» **Dataset records**:
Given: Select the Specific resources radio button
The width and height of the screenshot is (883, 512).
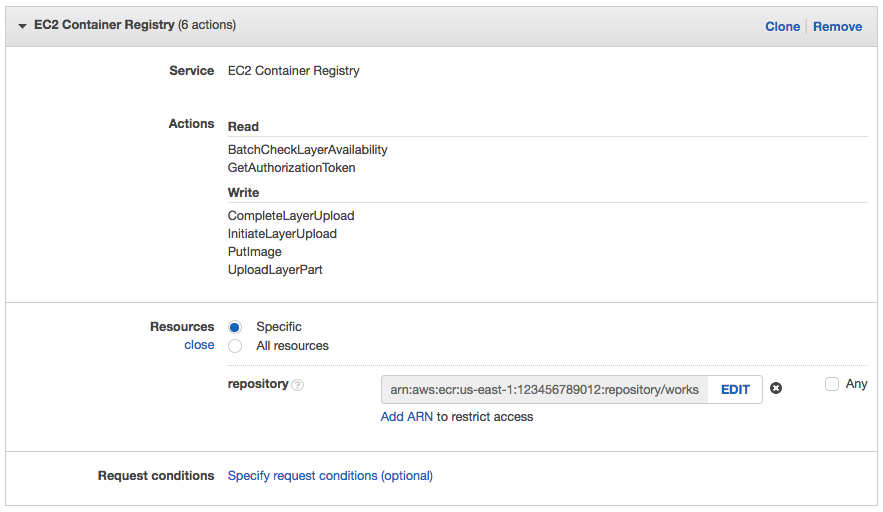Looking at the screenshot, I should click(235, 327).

==

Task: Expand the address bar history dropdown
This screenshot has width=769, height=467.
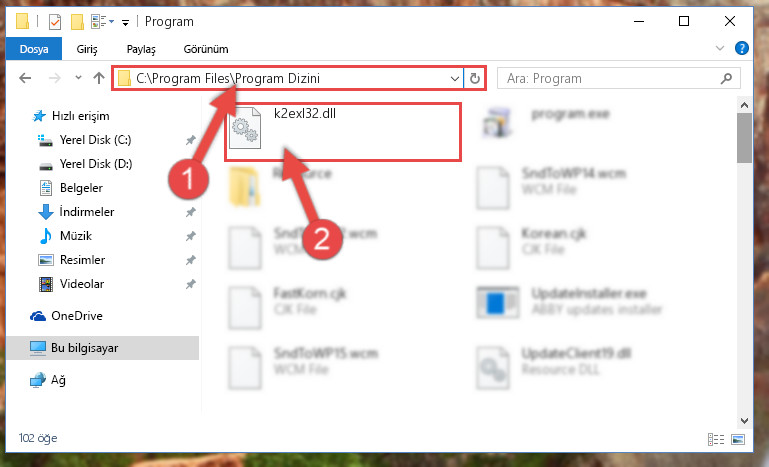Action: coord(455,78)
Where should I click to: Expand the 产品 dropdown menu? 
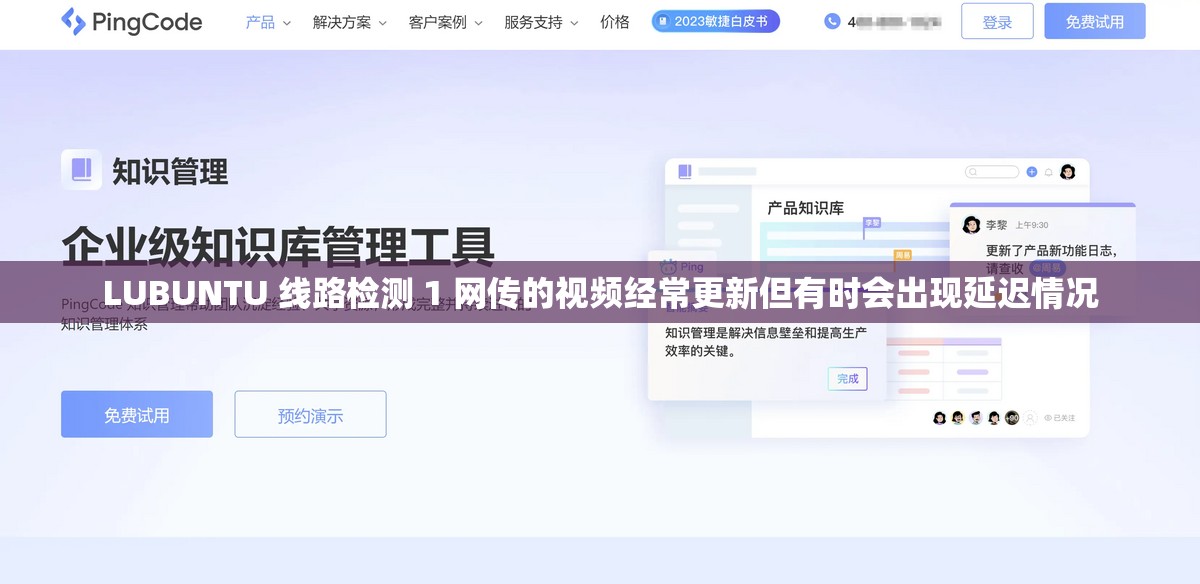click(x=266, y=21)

» **What needs to be done**: Reproduce the data above word for word, everything from the line containing "Task: Expand the address bar history dropdown" down to the line containing "click(x=266, y=21)", both of those lines included. Leave the pictures out of your answer.

» **Final result**:
Task: Expand the address bar history dropdown
This screenshot has width=769, height=467.
Action: coord(455,78)
Where should I click to: Expand the 产品 dropdown menu? 
click(x=266, y=21)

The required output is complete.